Codario concluded that he needed expert advice if he was to find a way of analyzing the porphyrins in his patient’s urine, so he contacted Drs. Schwartz and Watson’s laboratory in Abbott Northwestern Hospital in Minneapolis, where a clinic had been established some years before to treat cases of porphyria. In the early 1970s researchers at the hospital had developed a “miracle drug” for treating patients with elevated porphyrins, and Codario was interested in the possibility of using this drug to help some of the veterans he had been seeing. After a brief correspondence, the clinic’s director, Dr. Petryka, agreed to organize the analysis of the veterans’ urine.
Codario collected urine specimens in special dark containers kept in an ice bath, and sent the containers to Philadelphia’s St. Joseph’s Hospital, where a registered nurse had volunteered to help out with the project. Upon receiving the containers, the nurse measured the exact amount in each container, then poured out 100 ccs for packing convenience, and, mixing it with a preserving chemical, shipped it via Federal Express to Minneapolis, where Dr. Petryka would then use thin-layer chromatography to analyze the specimens for elevated levels of porphyrins. Over the next few months, Codario examined 270 Vietnam veterans, performing urinalysis on 120 of them and discovering that the same unmistakable pattern appeared again and again.

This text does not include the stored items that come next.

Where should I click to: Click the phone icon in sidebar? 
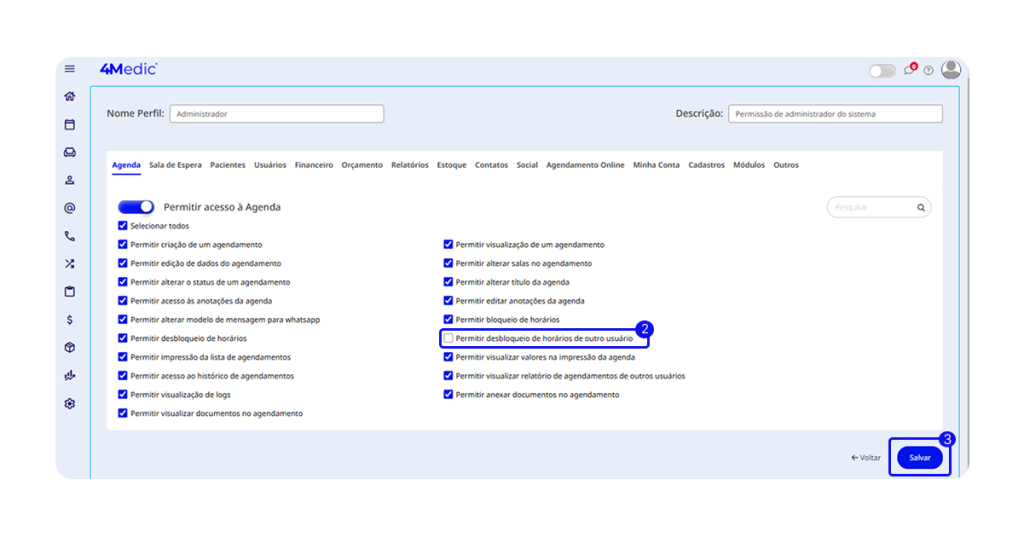point(70,237)
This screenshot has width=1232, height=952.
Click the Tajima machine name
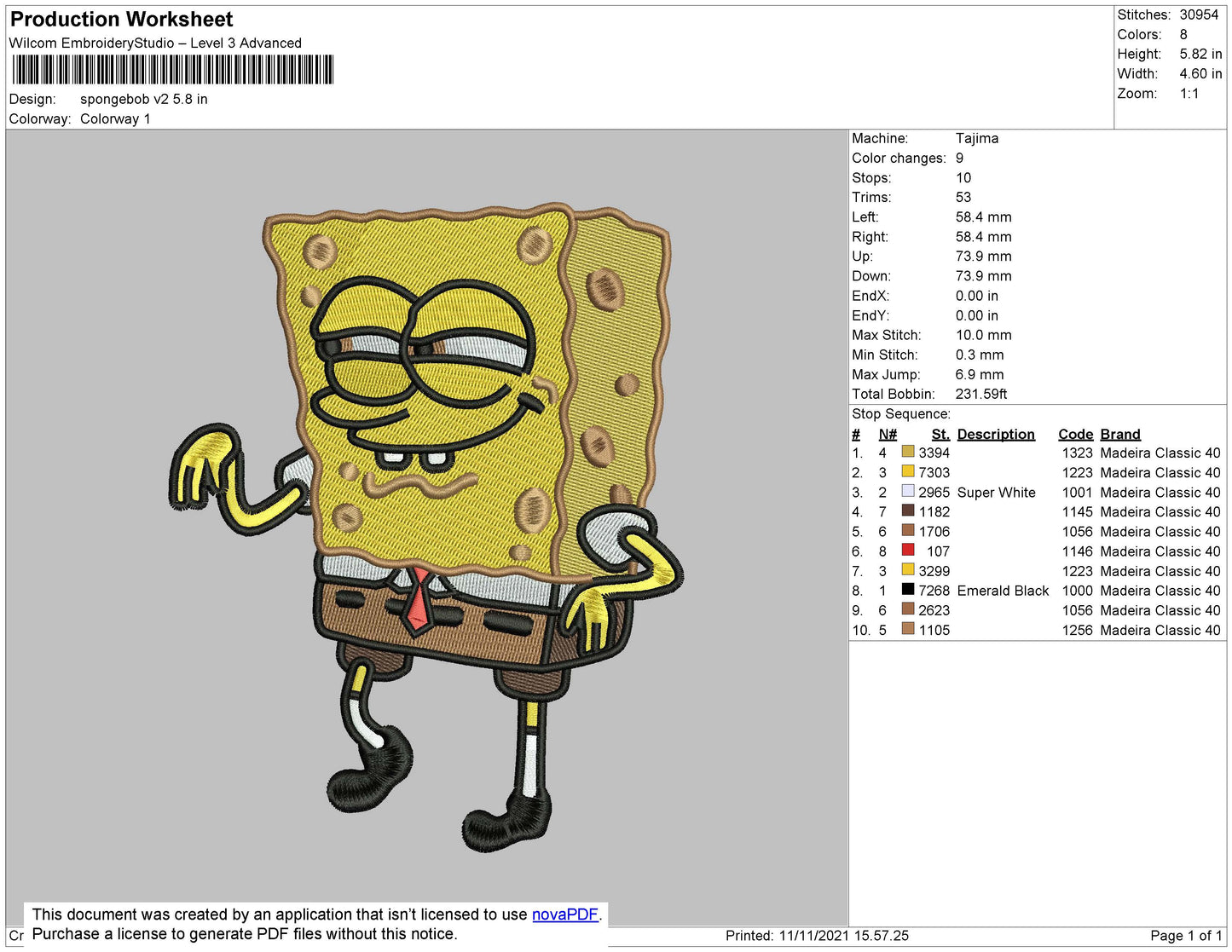click(x=976, y=138)

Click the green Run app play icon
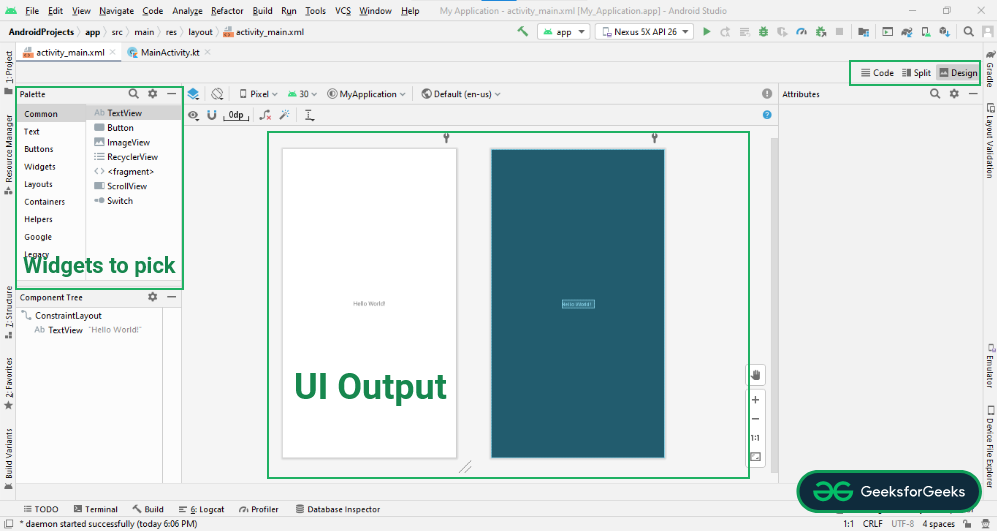[707, 32]
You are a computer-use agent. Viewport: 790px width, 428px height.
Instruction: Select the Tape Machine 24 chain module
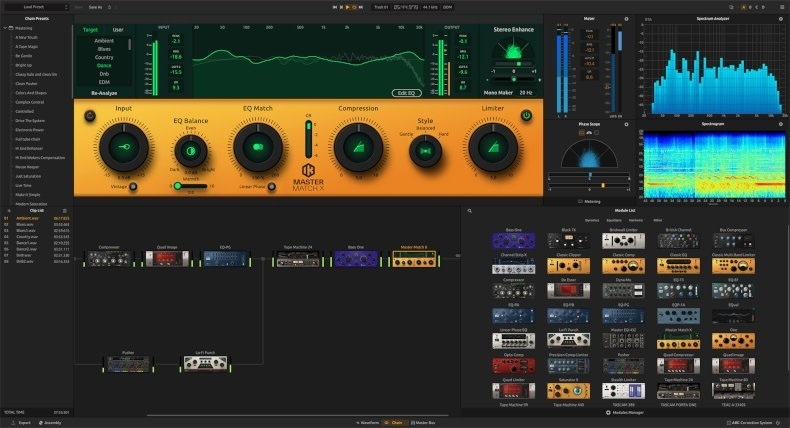(x=297, y=259)
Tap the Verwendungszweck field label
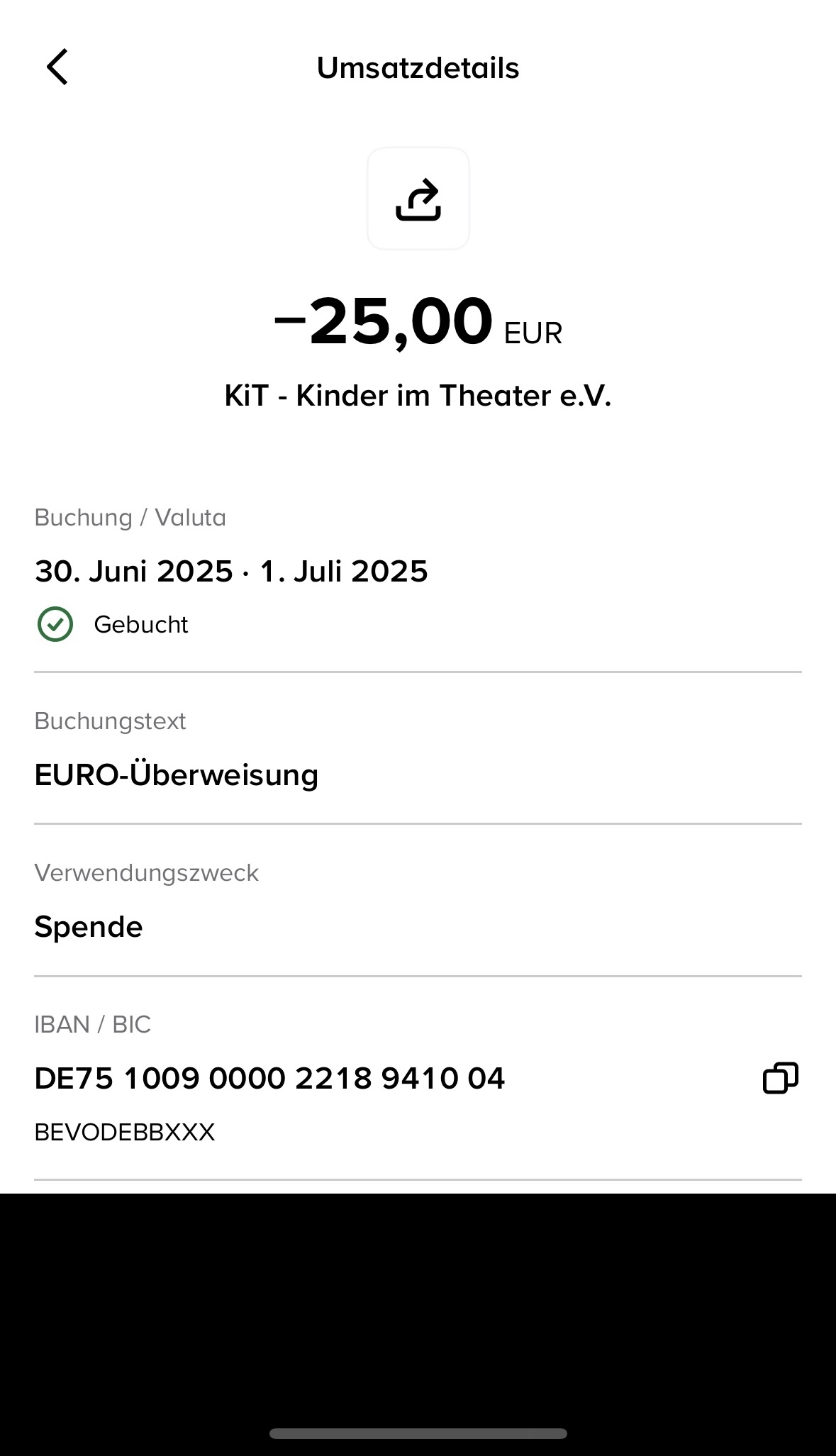Image resolution: width=836 pixels, height=1456 pixels. click(x=146, y=873)
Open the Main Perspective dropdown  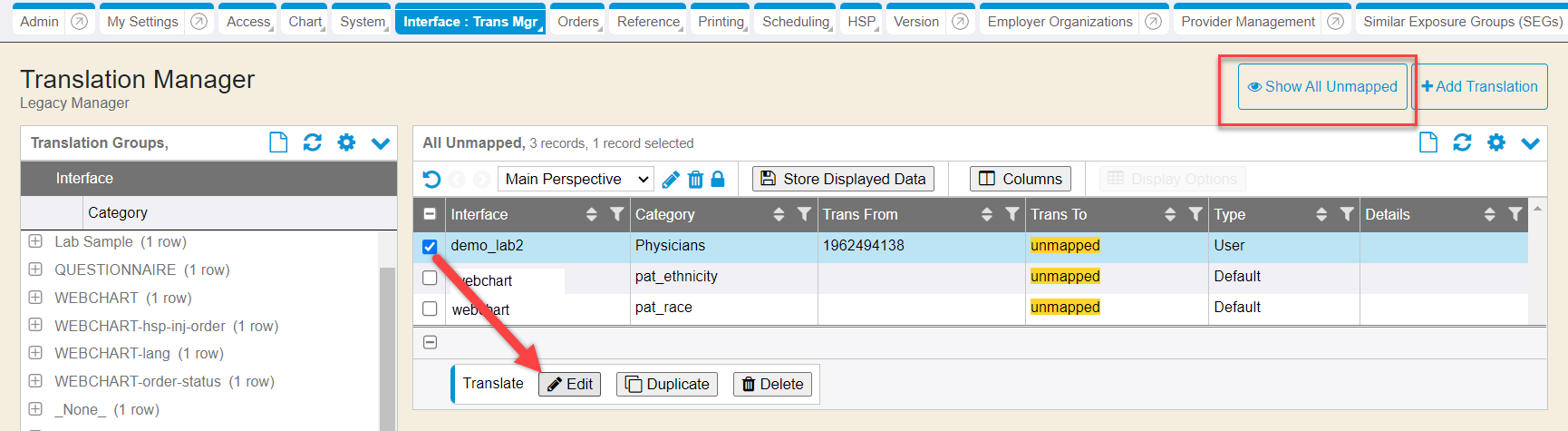[576, 179]
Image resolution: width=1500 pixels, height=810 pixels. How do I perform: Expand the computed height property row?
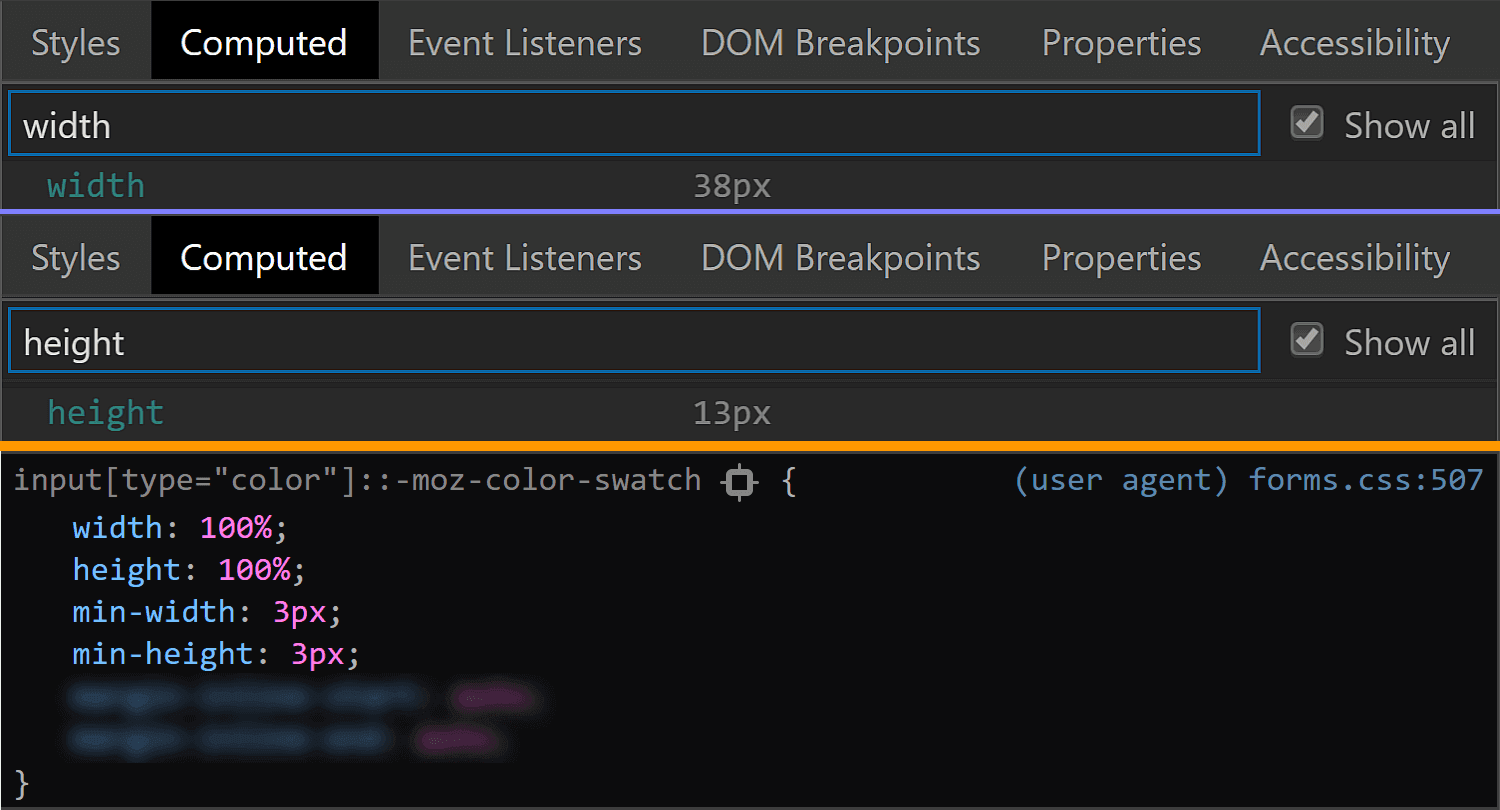click(x=750, y=413)
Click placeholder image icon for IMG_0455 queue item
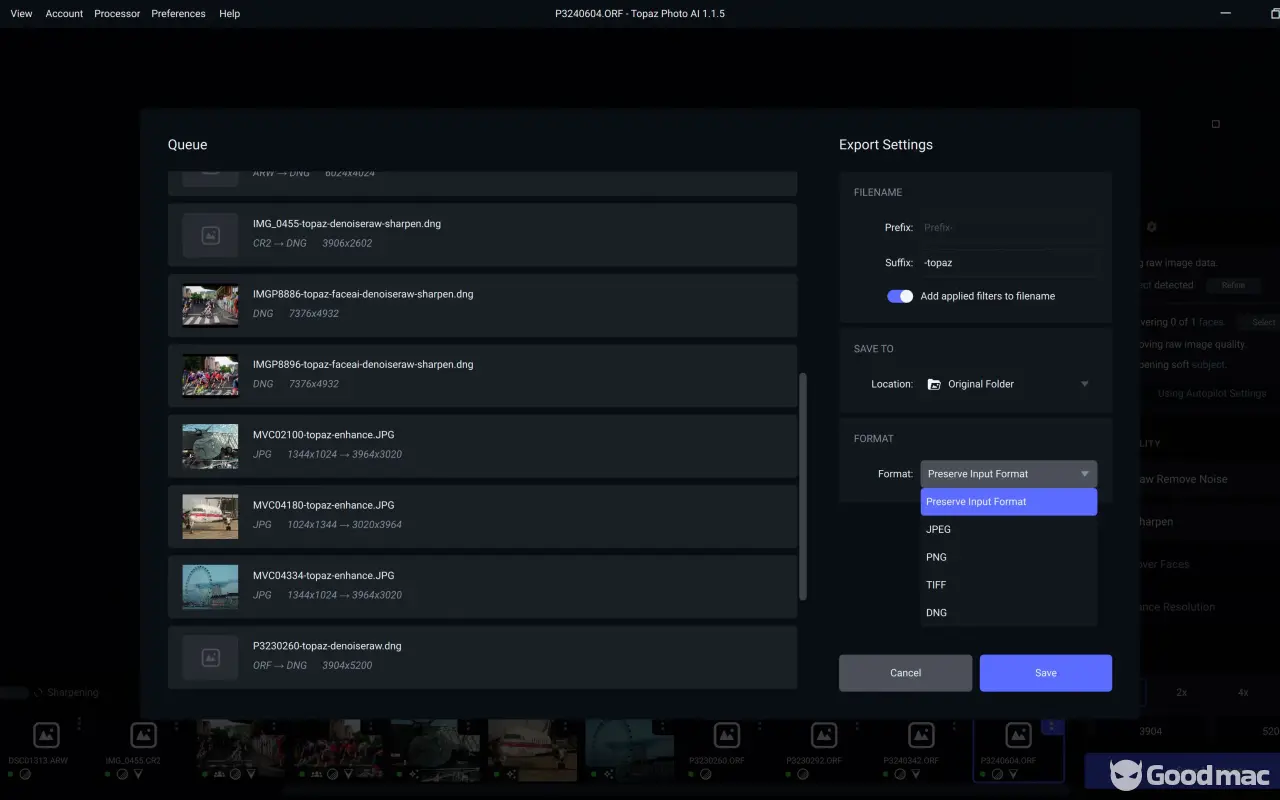The width and height of the screenshot is (1280, 800). (x=210, y=235)
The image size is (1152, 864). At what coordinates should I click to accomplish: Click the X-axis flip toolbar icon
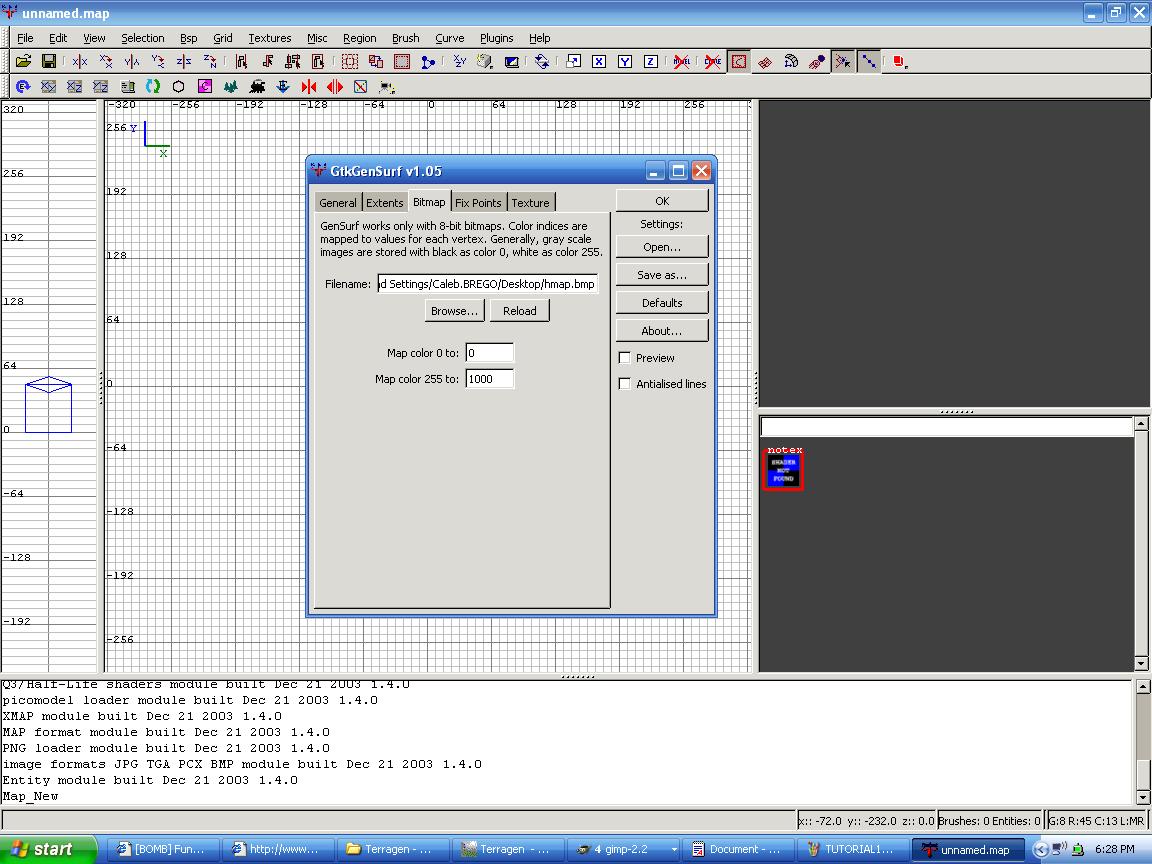(80, 62)
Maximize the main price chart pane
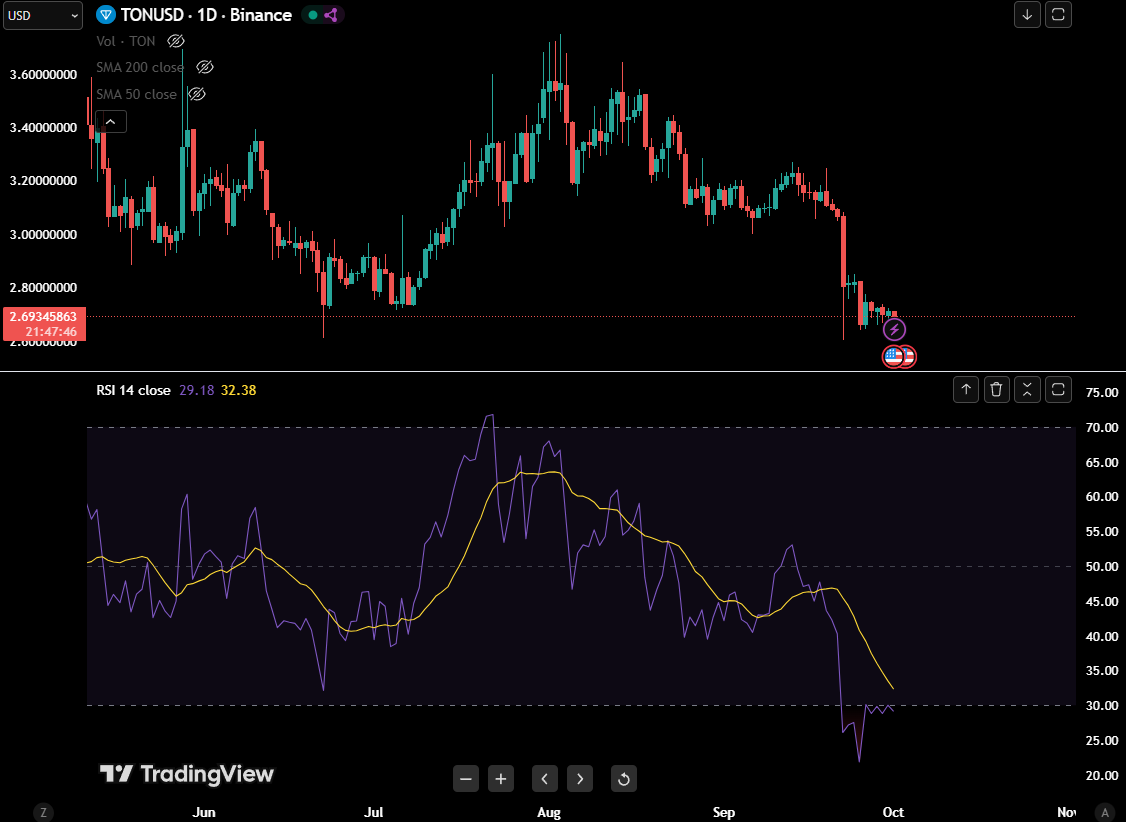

“In fact,” he says, “ 68 percent of the people we’ve examined have an elevated level of one particular type of porphyrin in their urine, a type we call copro. In addition to the elevated level of coproporphyrins, 90 percent of the veterans I’ve examined have what we call a positive Ehrlich reaction. Now the Ehrlich reaction was a test that was done several years ago as a test for porphyrin problems. It is a reaction that takes place when a measured amount of urine is added to an acidified benzaldehyde solution. Before the advent of thin-layer chromatography and all the sophisticated methods of picking up the various types of porphyrins, it was a good screening test for picking up a particular type of porphyrin called porpho-bilinogen, which is an intermediate type of porphyrin. Dr. Petryka was the first person to actually describe a positive Ehrlich reaction in certain alcoholics because of the appearance of certain pyrroles in their urine.